As Google revealed Google Drive, the company's cloud storage service, Dropbox found it has another competitor to deal with, alongside Microsoft's SkyDrive service. Not surprisingly, Dropbox has made some changes to its service, notably offering 5GB of free storage, to stay in contention.

Dropbox unveiled a file-sharing feature where users could link to files regardless of whether the person uses Dropbox or not. The feature supports all file types; previously, users could only send files to Dropbox users.

"Dropbox links allows people to easily view documents, photos and videos in a beautiful full-browser display without any setup. Business presentations, home movies, and even entire folders can be opened and viewed instantly without having to sign in, download anything or open files separately," the company said. The link to the file or folder is created by pressing the "Get link" button. Users can view the links, but not edit, without having to download and open files.

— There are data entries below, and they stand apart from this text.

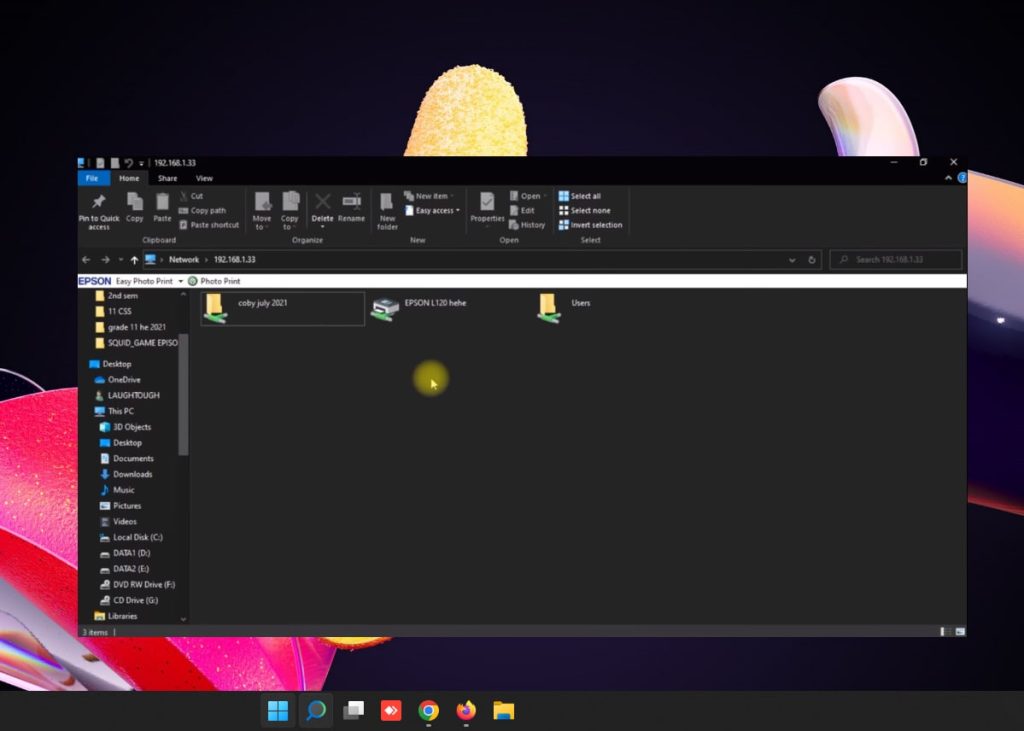This screenshot has width=1024, height=731.
Task: Click Select all in ribbon
Action: (584, 196)
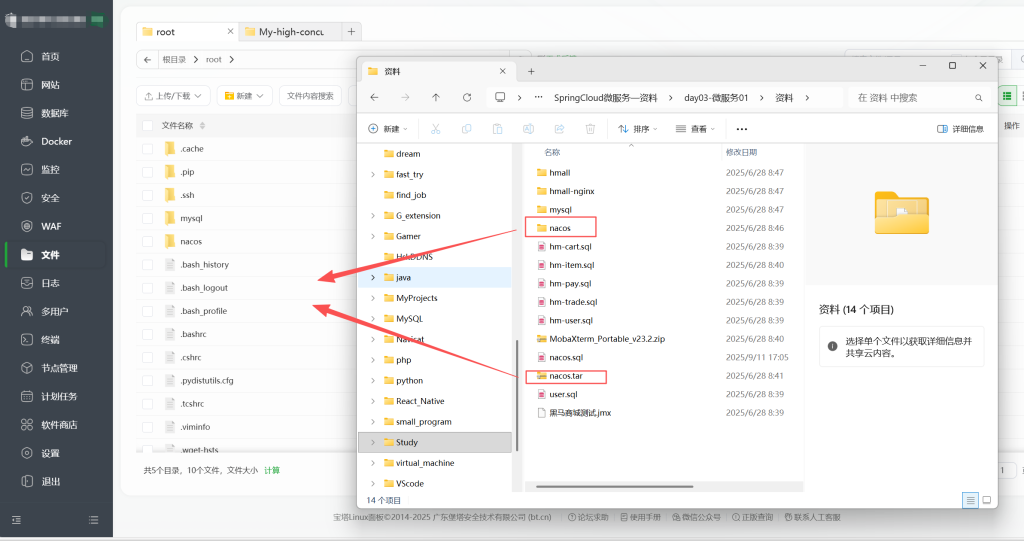Go up one folder level in Explorer
The width and height of the screenshot is (1024, 541).
click(x=435, y=98)
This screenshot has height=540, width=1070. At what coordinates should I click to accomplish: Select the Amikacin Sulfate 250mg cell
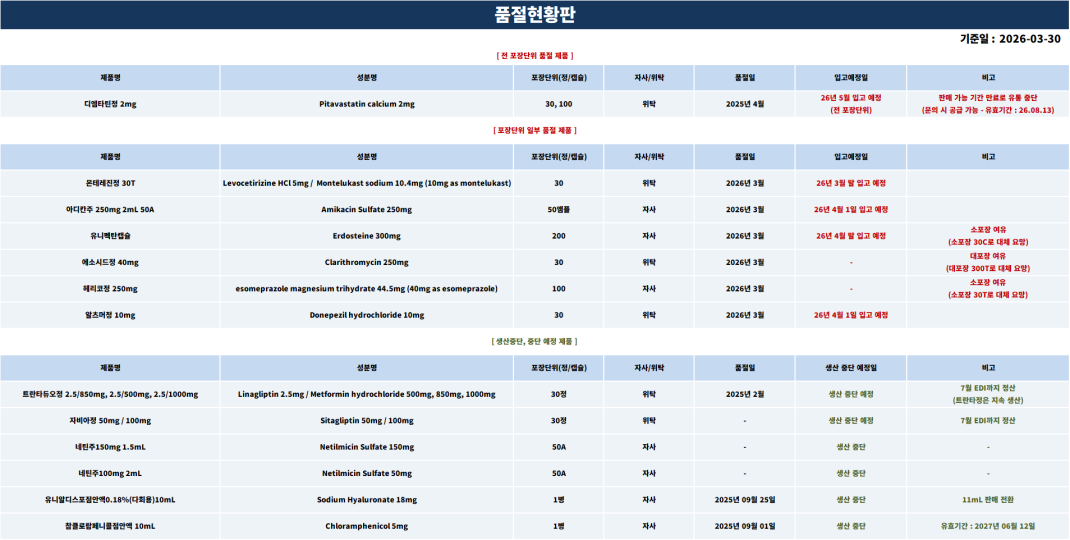coord(366,210)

The company also raised the amount of free storage, likely in response to Microsoft offering 25GB of free storage for existing members while Google Drive offered 5GB of free storage. It announced a rise to 5GB of free storage - from 2GB - in 500MB increments. Dropbox also expanded its automated photos and video uploads to work on more devices.

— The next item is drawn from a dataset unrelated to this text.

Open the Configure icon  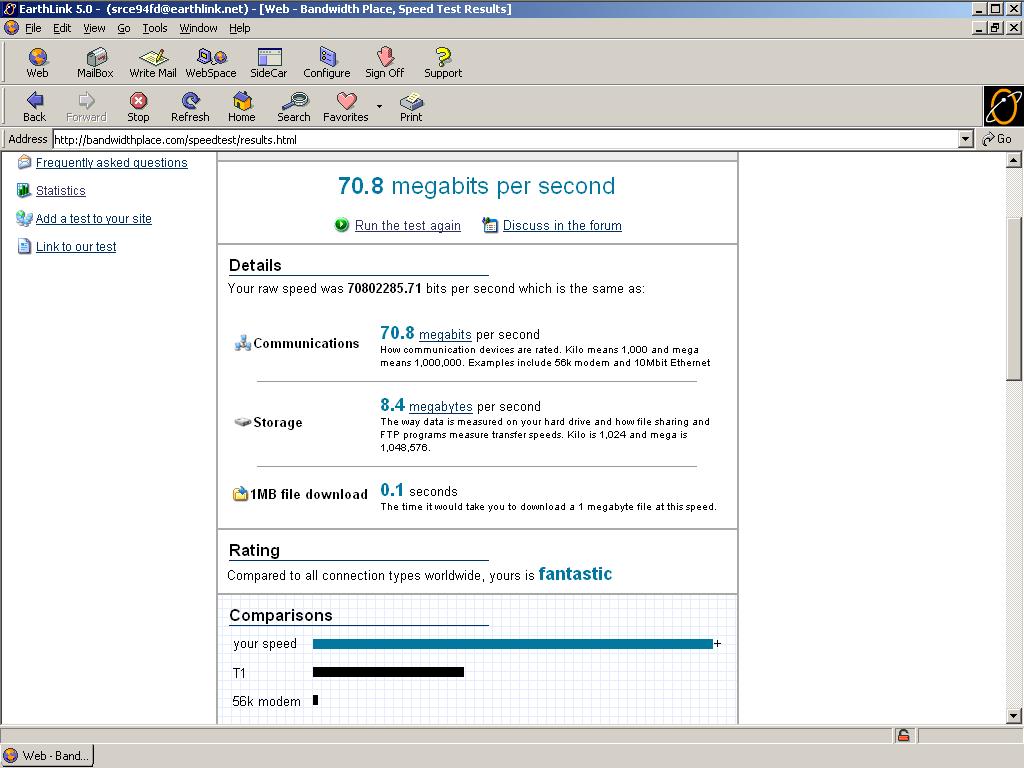click(327, 62)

"Now with Dropbox you can automatically upload from just about any camera, tablet, SD card or smartphone - pretty much anything that takes photos or videos. With the newest version for Mac or Windows, you can just plug your camera, phone or SD card into your computer and with a few clicks of the mouse all your photos and videos are in your Dropbox!" it revealed.

The first 500MB will come with the first automatic upload, with more being given as users continue to upload photos and videos until the extra 3GB of storage is reached. Dropbox is also offering various paid-for tiers, even going up to 1000GB for Teams of five users. An extra 200GB of storage is also given if the storage quota is met, which seems to be more than Google Drive offers for now.